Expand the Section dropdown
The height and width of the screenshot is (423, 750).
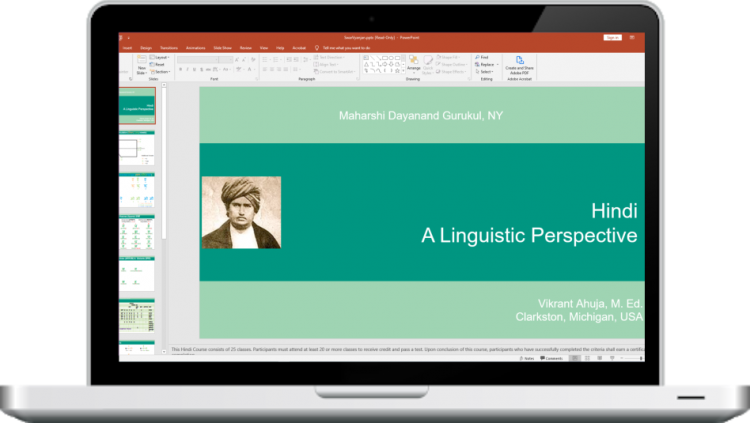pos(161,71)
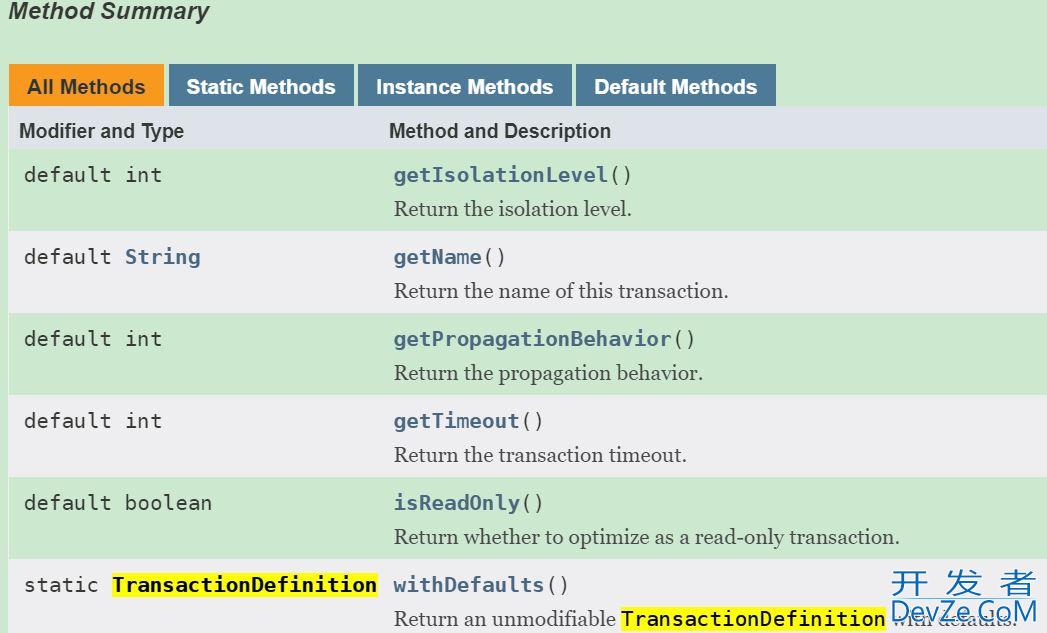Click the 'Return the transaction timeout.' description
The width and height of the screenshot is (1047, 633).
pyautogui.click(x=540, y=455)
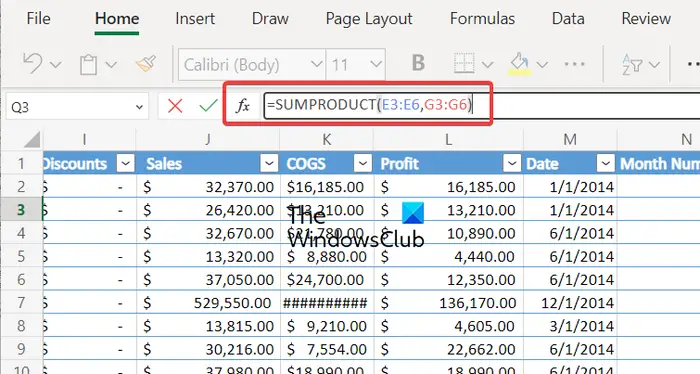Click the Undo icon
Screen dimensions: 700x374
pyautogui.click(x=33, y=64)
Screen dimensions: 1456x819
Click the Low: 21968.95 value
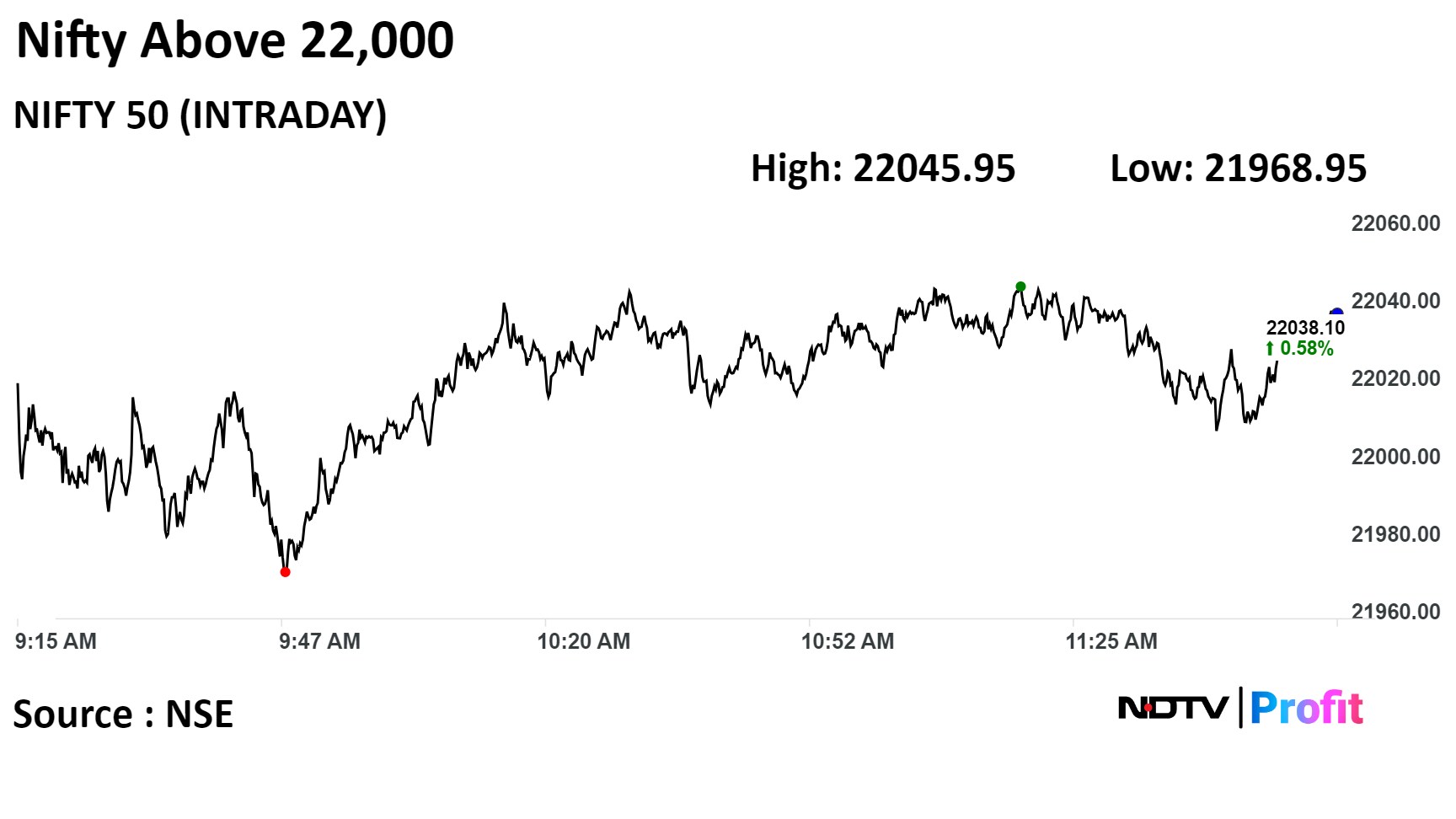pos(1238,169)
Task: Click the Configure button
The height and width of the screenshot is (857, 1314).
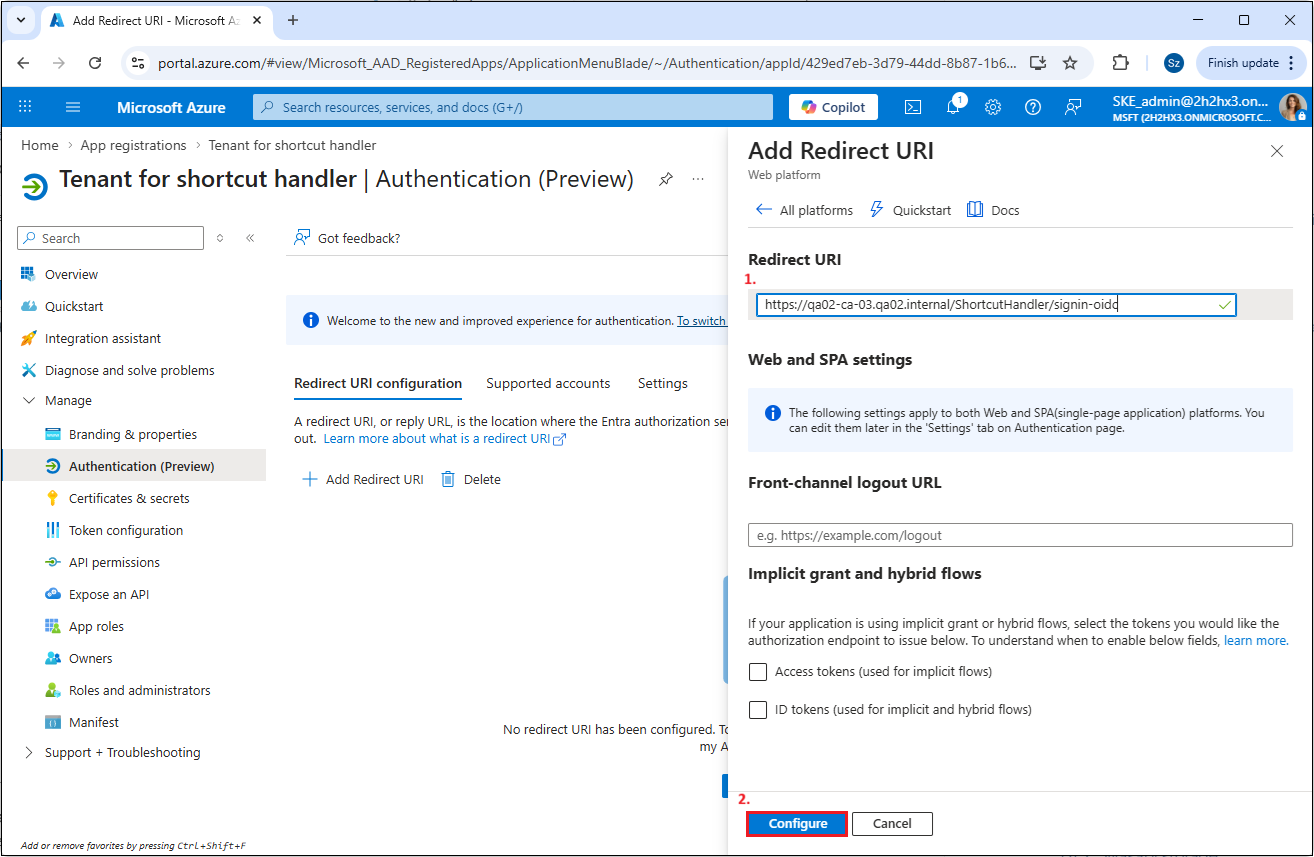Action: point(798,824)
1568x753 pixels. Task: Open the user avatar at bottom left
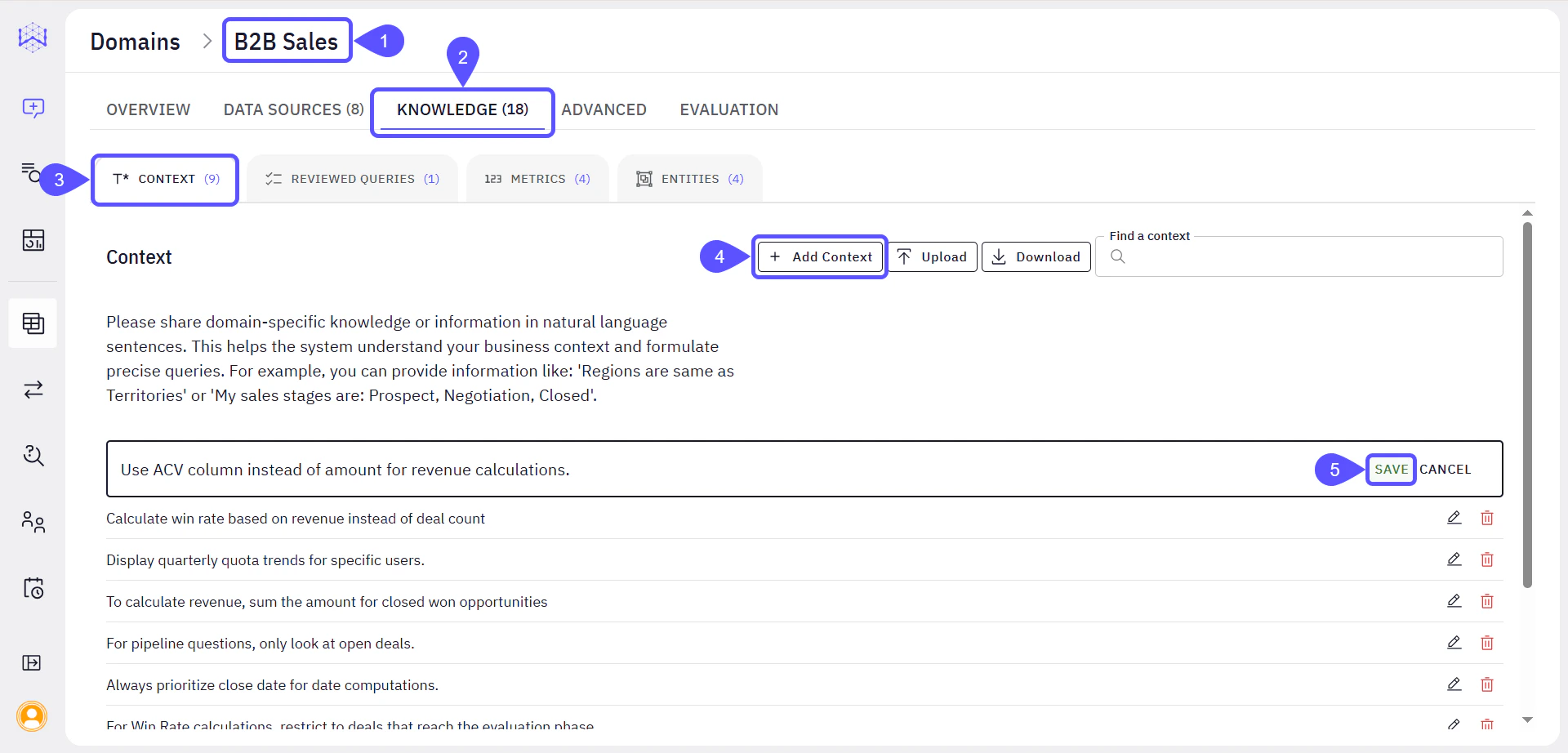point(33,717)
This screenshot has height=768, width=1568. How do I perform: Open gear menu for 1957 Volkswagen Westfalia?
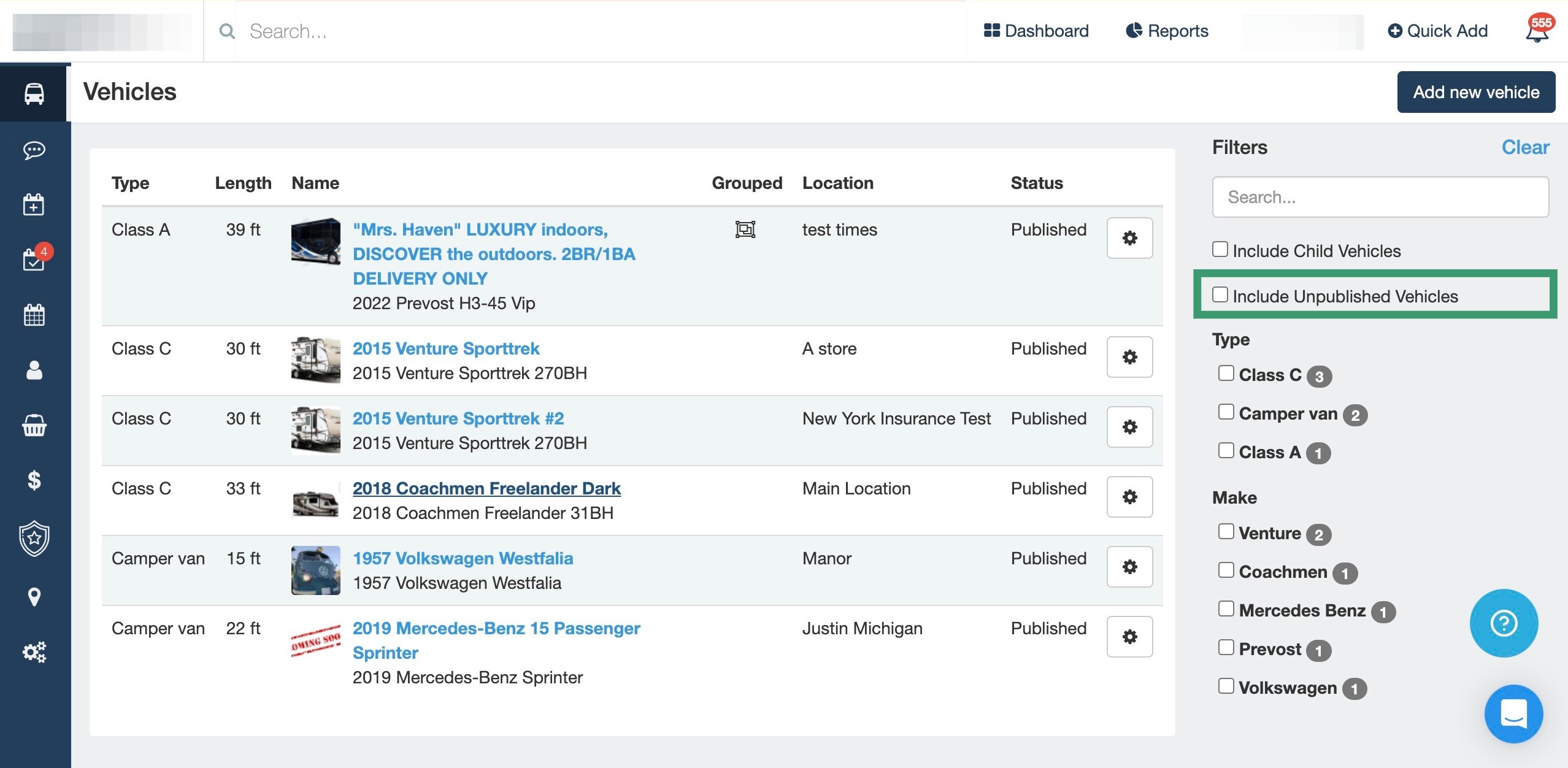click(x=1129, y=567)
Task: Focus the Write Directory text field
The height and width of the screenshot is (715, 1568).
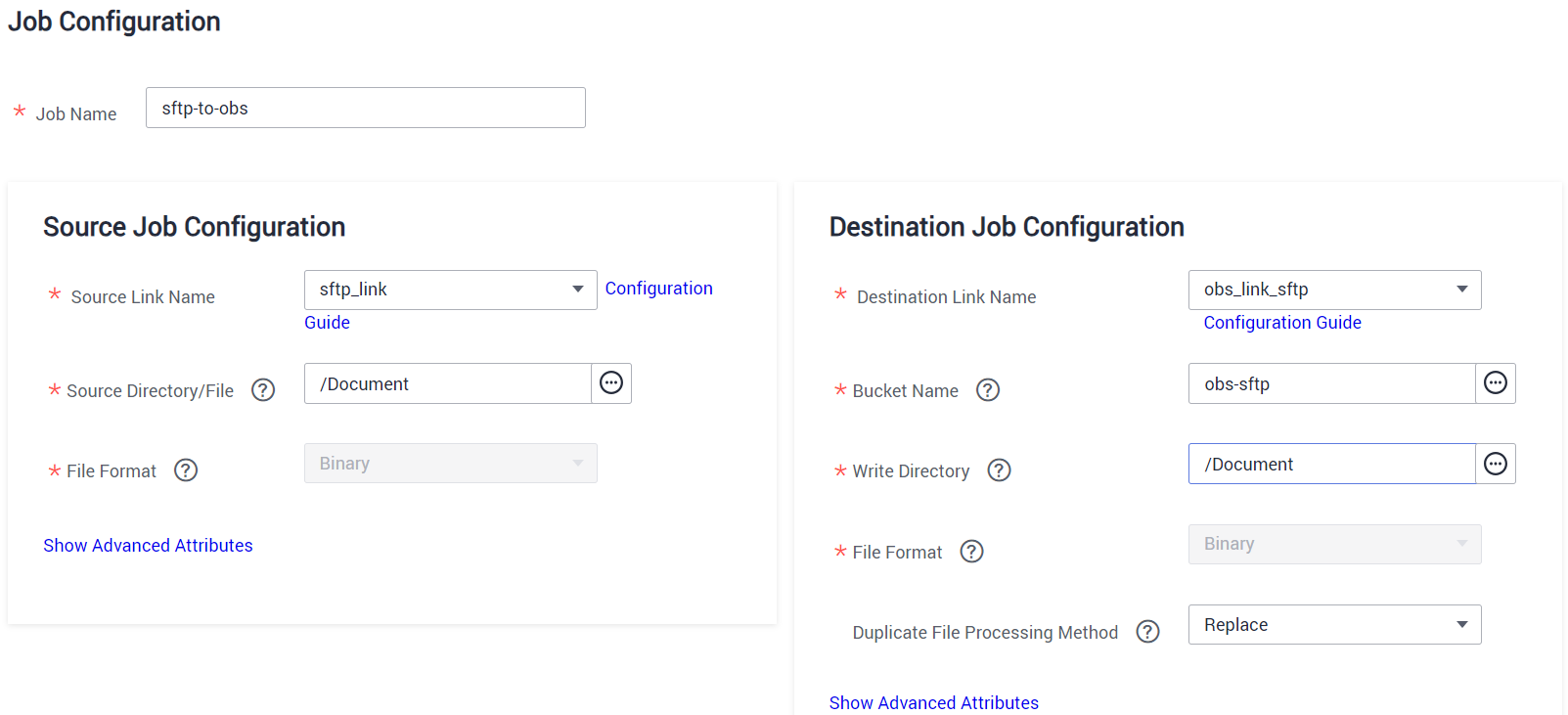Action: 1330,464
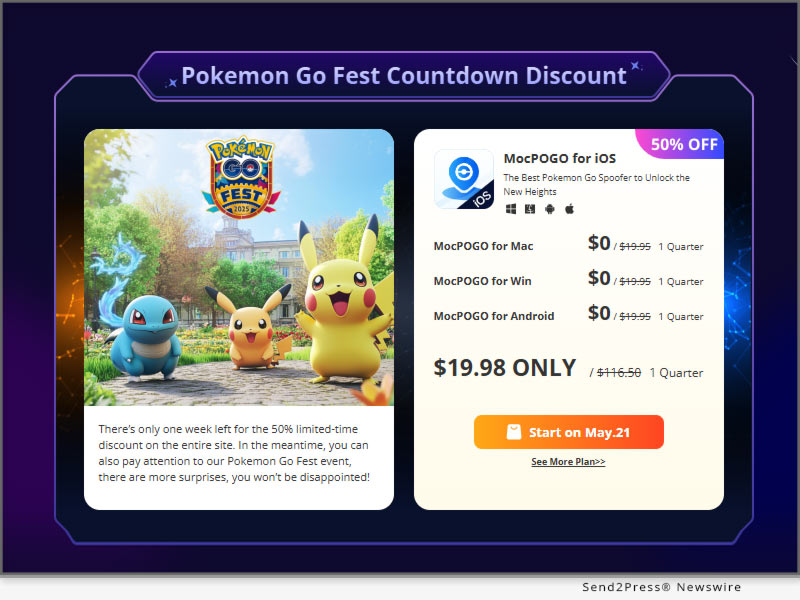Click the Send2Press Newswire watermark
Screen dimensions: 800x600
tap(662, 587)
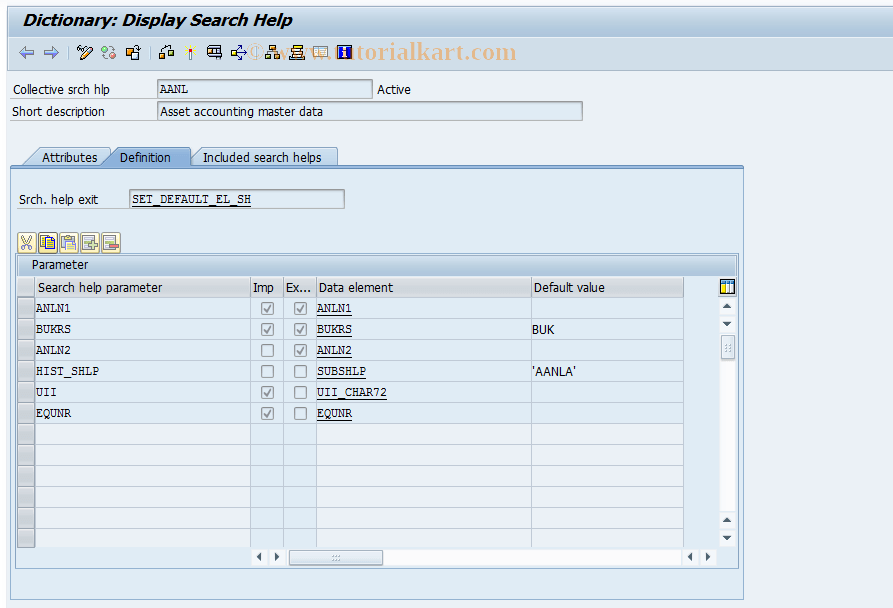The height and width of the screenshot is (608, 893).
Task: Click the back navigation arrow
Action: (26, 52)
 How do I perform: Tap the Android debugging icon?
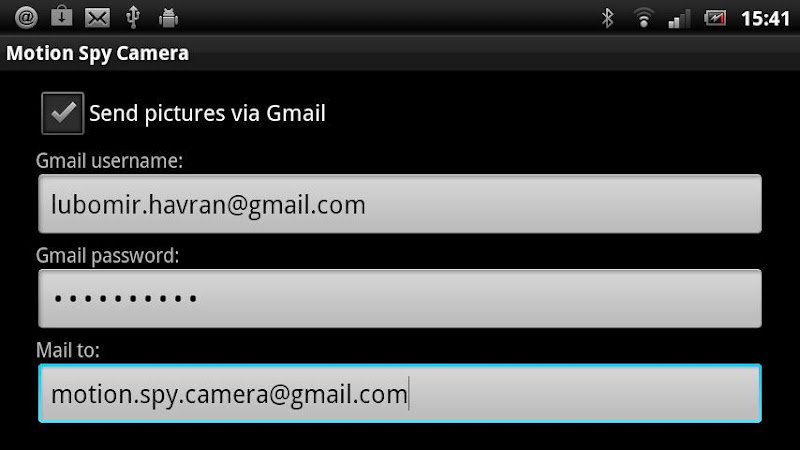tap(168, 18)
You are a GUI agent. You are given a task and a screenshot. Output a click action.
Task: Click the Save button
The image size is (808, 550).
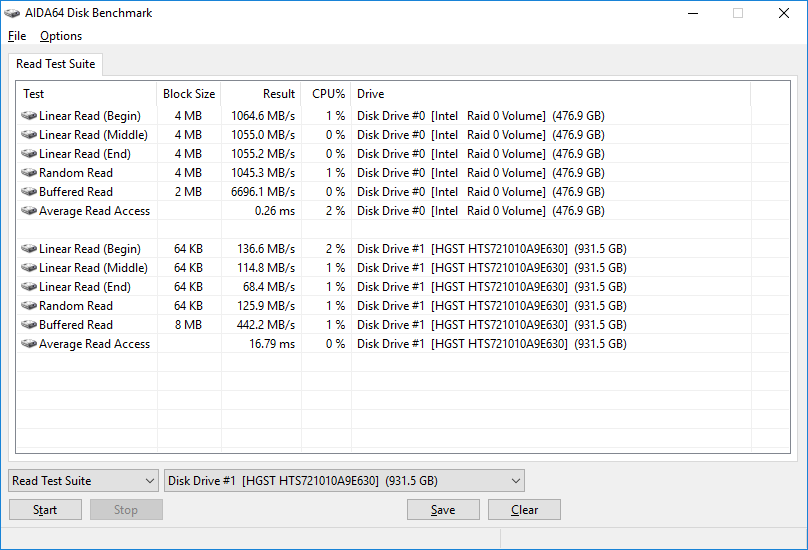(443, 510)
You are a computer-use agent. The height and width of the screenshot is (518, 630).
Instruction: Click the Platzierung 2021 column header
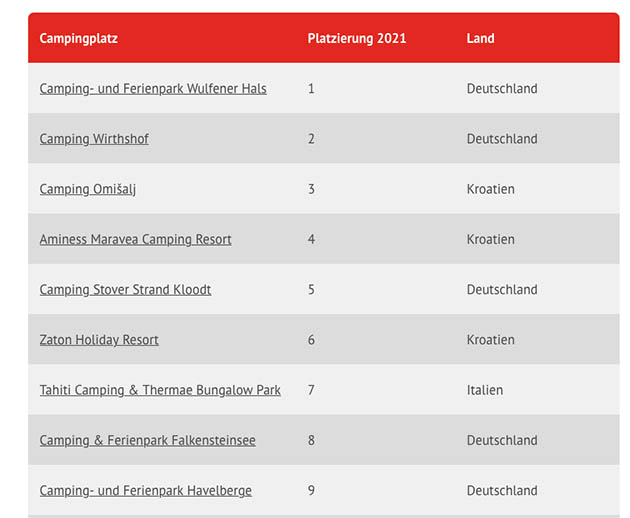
#####
Instructions for the task: Change every "How do I perform:" in the lines above to "How can I do this:" and leave the rest as it is. Write out all the lines again, without the pictures.

Reply to the task:
Expand the Section dropdown
The height and width of the screenshot is (423, 750).
pos(161,71)
Click the 'Return the transaction timeout.' description
The width and height of the screenshot is (1047, 633).
pyautogui.click(x=540, y=455)
Click the Undo icon
Screen dimensions: 700x374
pyautogui.click(x=33, y=64)
Screen dimensions: 1456x819
Click the Low: 21968.95 value
pos(1238,169)
Task: Click the Configure button
The height and width of the screenshot is (857, 1314).
Action: point(798,824)
1568x753 pixels. Task: Open the user avatar at bottom left
point(33,717)
This screenshot has height=768, width=1568. How can I do this: Open gear menu for 1957 Volkswagen Westfalia?
click(x=1129, y=567)
Task: Focus the Write Directory text field
The height and width of the screenshot is (715, 1568).
Action: 1330,464
Click the Send2Press Newswire watermark
Screen dimensions: 800x600
tap(662, 587)
The height and width of the screenshot is (608, 893).
Task: Click the back navigation arrow
Action: (26, 52)
 How can I do this: Tap the Android debugging icon?
tap(168, 18)
You are a GUI agent. You are given a task and a screenshot. Output a click action.
Task: Click the Save button
The image size is (808, 550).
(443, 510)
You are a computer-use agent. The height and width of the screenshot is (518, 630).
Instruction: Click the Platzierung 2021 column header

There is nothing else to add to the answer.